### [The data]
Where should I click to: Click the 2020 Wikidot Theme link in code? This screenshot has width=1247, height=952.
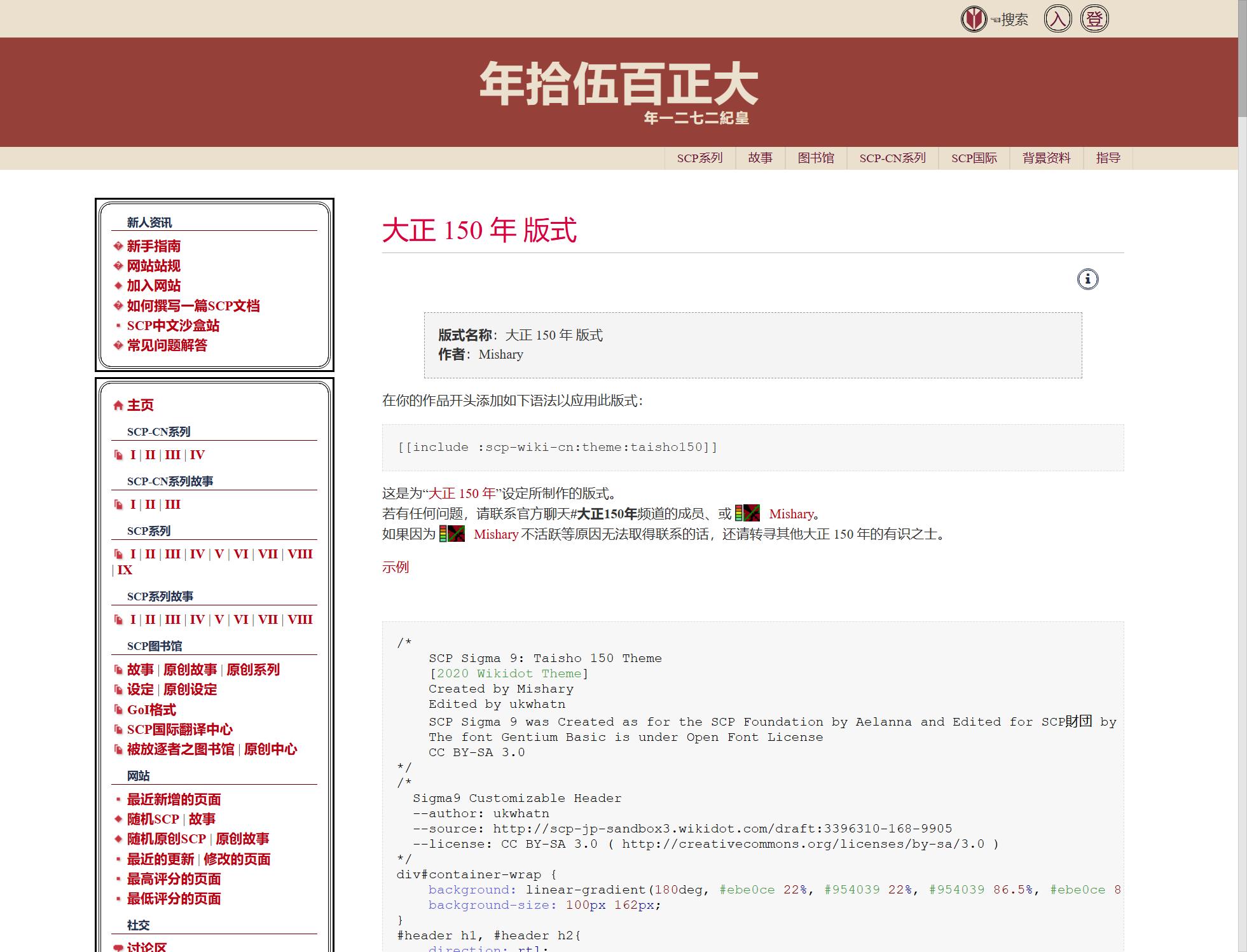(509, 673)
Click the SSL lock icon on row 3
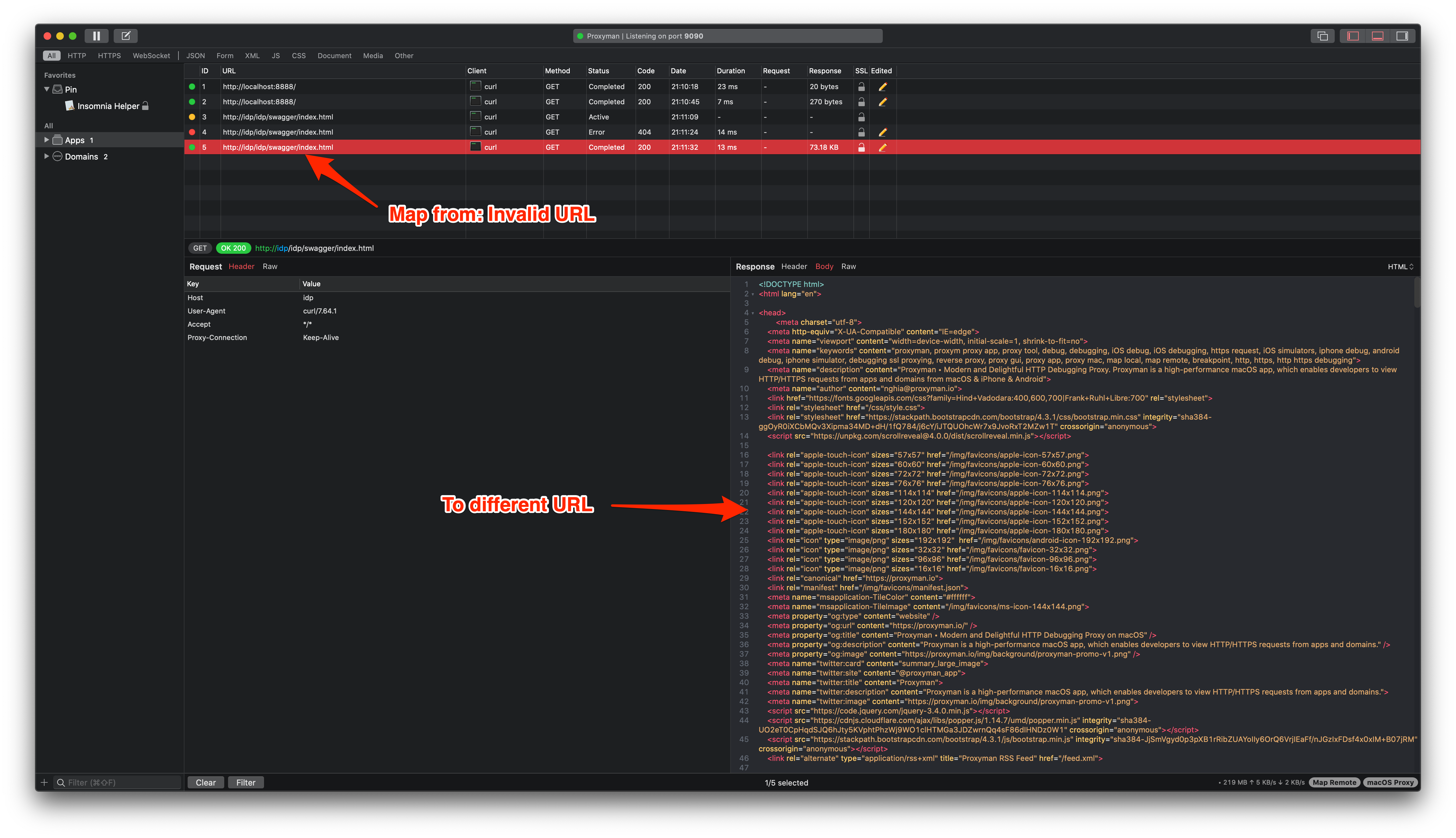The height and width of the screenshot is (838, 1456). 861,117
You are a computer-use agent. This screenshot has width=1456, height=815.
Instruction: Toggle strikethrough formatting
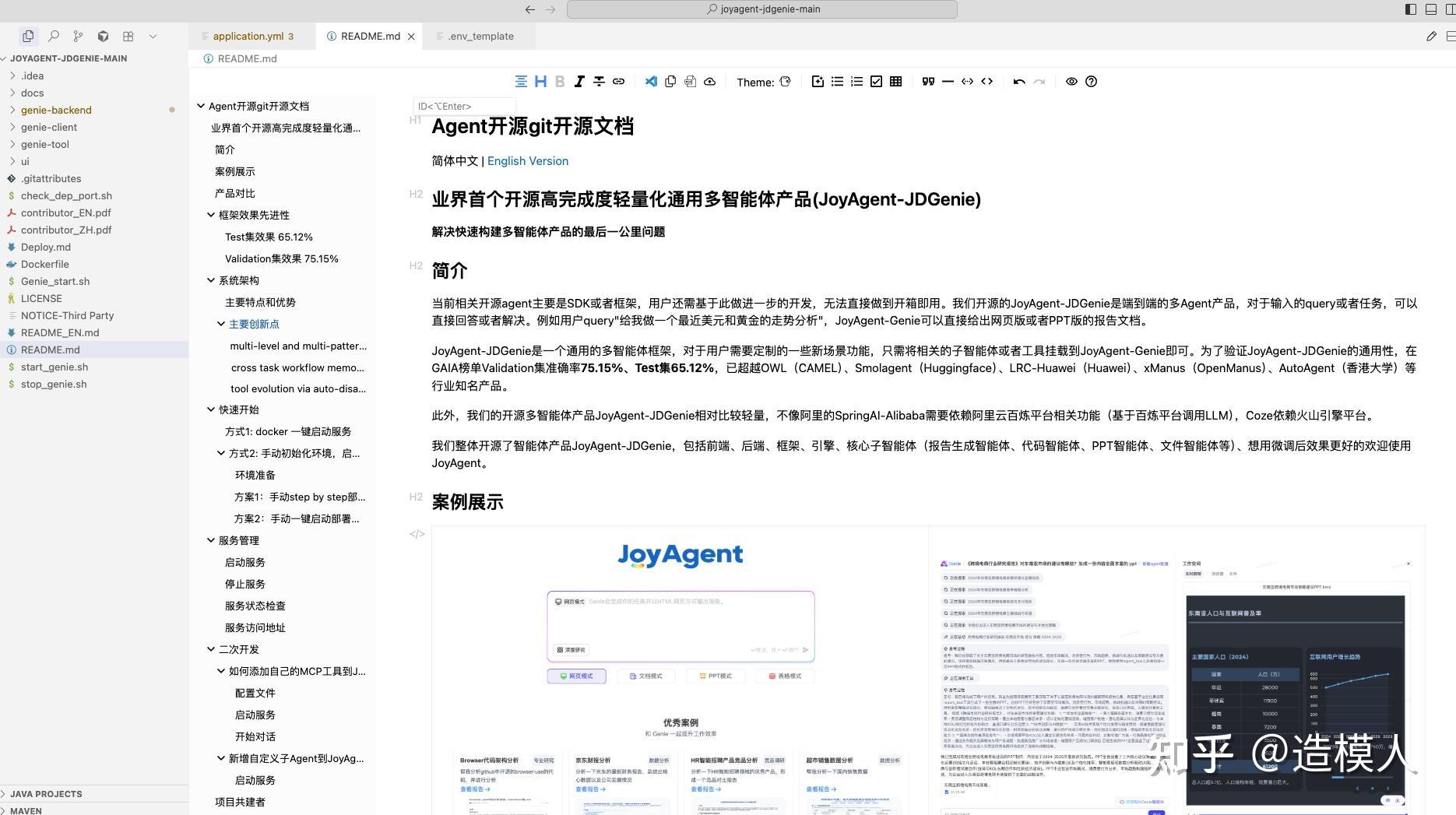[x=599, y=81]
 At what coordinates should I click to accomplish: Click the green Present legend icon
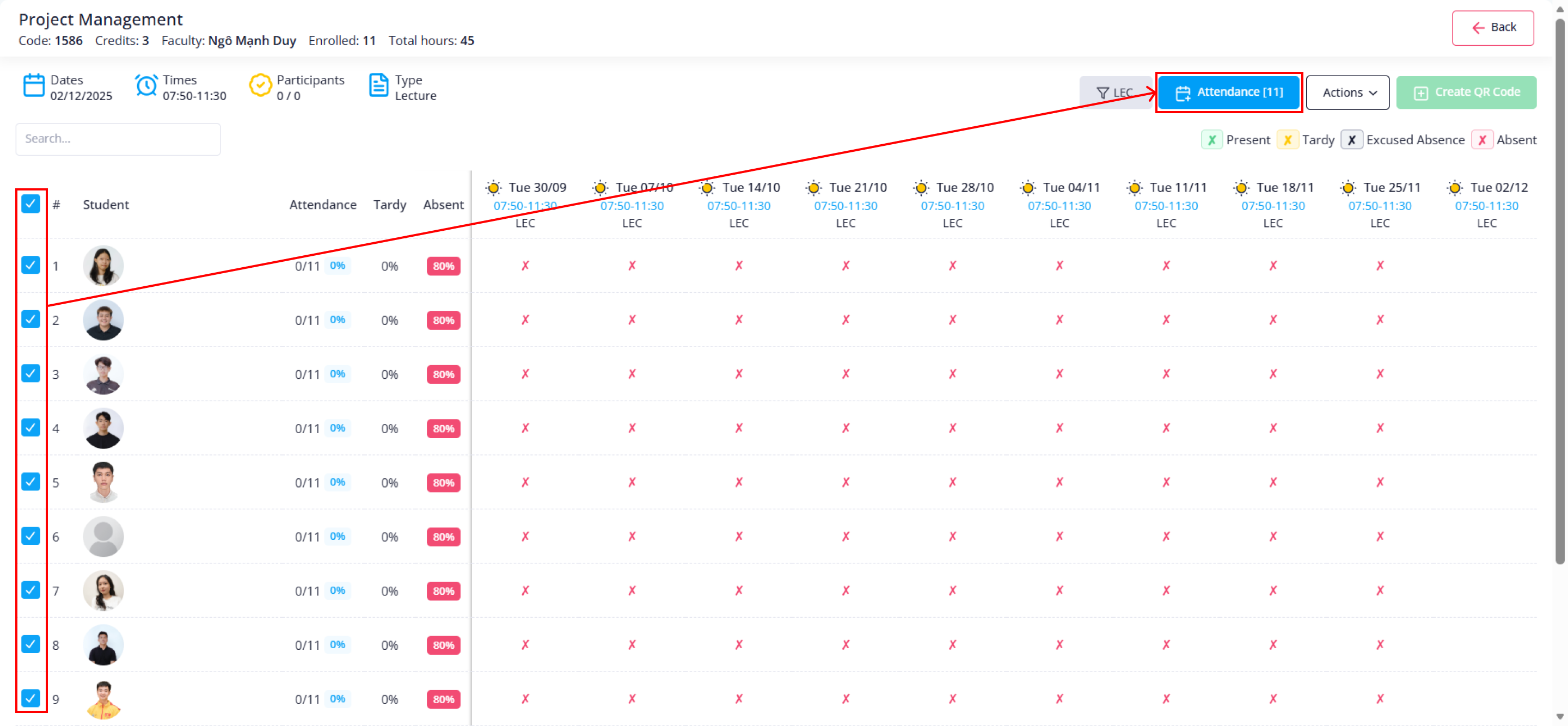coord(1211,140)
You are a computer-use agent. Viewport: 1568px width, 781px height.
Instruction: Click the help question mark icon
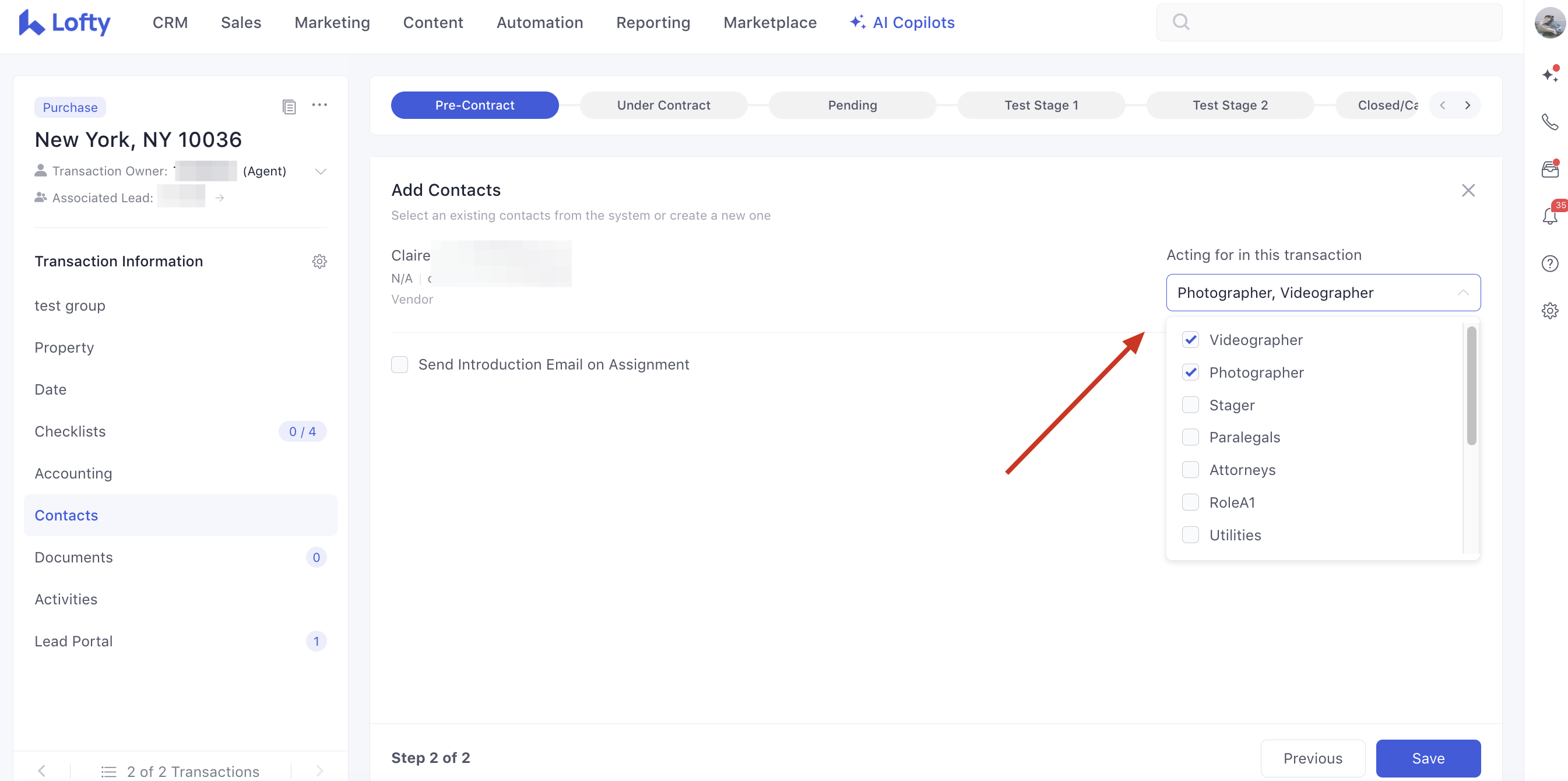pyautogui.click(x=1549, y=263)
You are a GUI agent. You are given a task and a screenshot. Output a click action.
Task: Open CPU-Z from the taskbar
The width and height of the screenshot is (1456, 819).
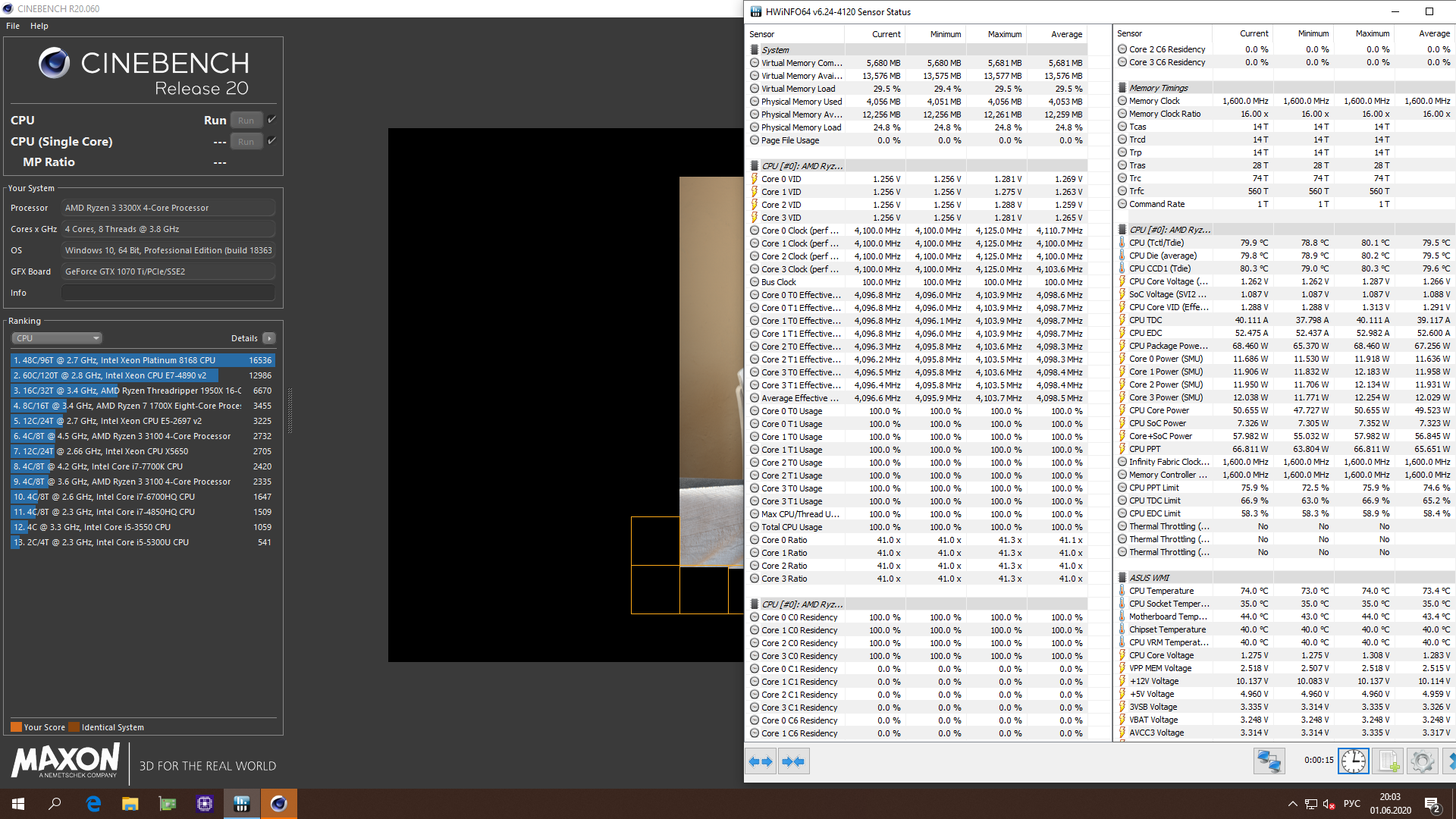(x=205, y=804)
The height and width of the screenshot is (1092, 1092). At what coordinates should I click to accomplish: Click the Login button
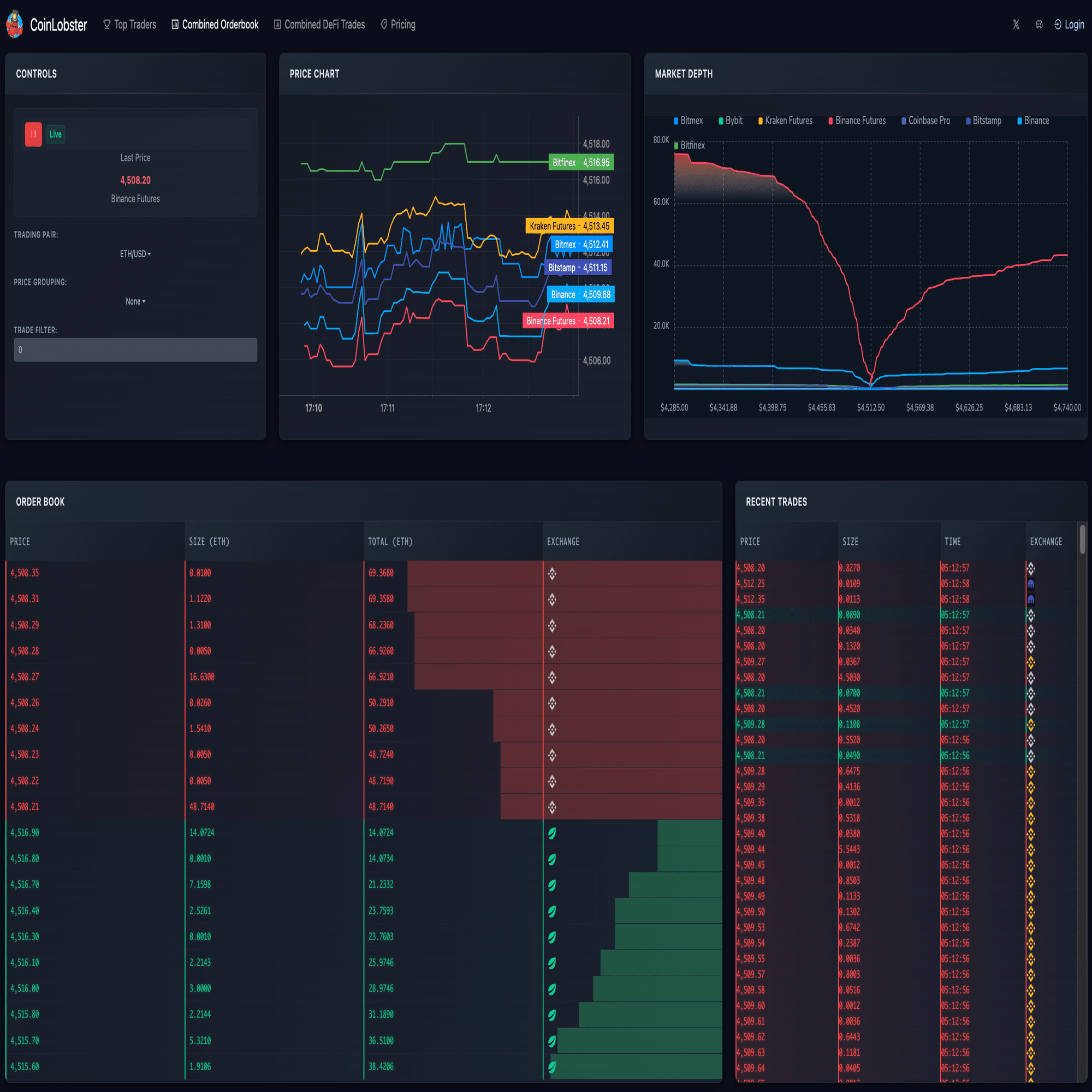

### [Your objective]
Begin at the line containing "You are a computer-use agent. This" and stop at the final line of the data. Retype those lines exactly, without the pictures.

### [Expected answer]
You are a computer-use agent. This screenshot has width=1456, height=815.
Instruction: Toggle strikethrough formatting
[x=599, y=81]
 At what coordinates should I click to accomplish: Click the green Present legend icon
coord(1211,140)
You are a computer-use agent. Viewport: 1568px width, 781px height.
Instruction: Click the help question mark icon
pyautogui.click(x=1549, y=263)
You are a GUI agent. You are given a task and a screenshot. Output a click action.
Task: Open CPU-Z from the taskbar
The width and height of the screenshot is (1456, 819).
(x=205, y=804)
The height and width of the screenshot is (1092, 1092). At what coordinates should I click to accomplish: Click the Login button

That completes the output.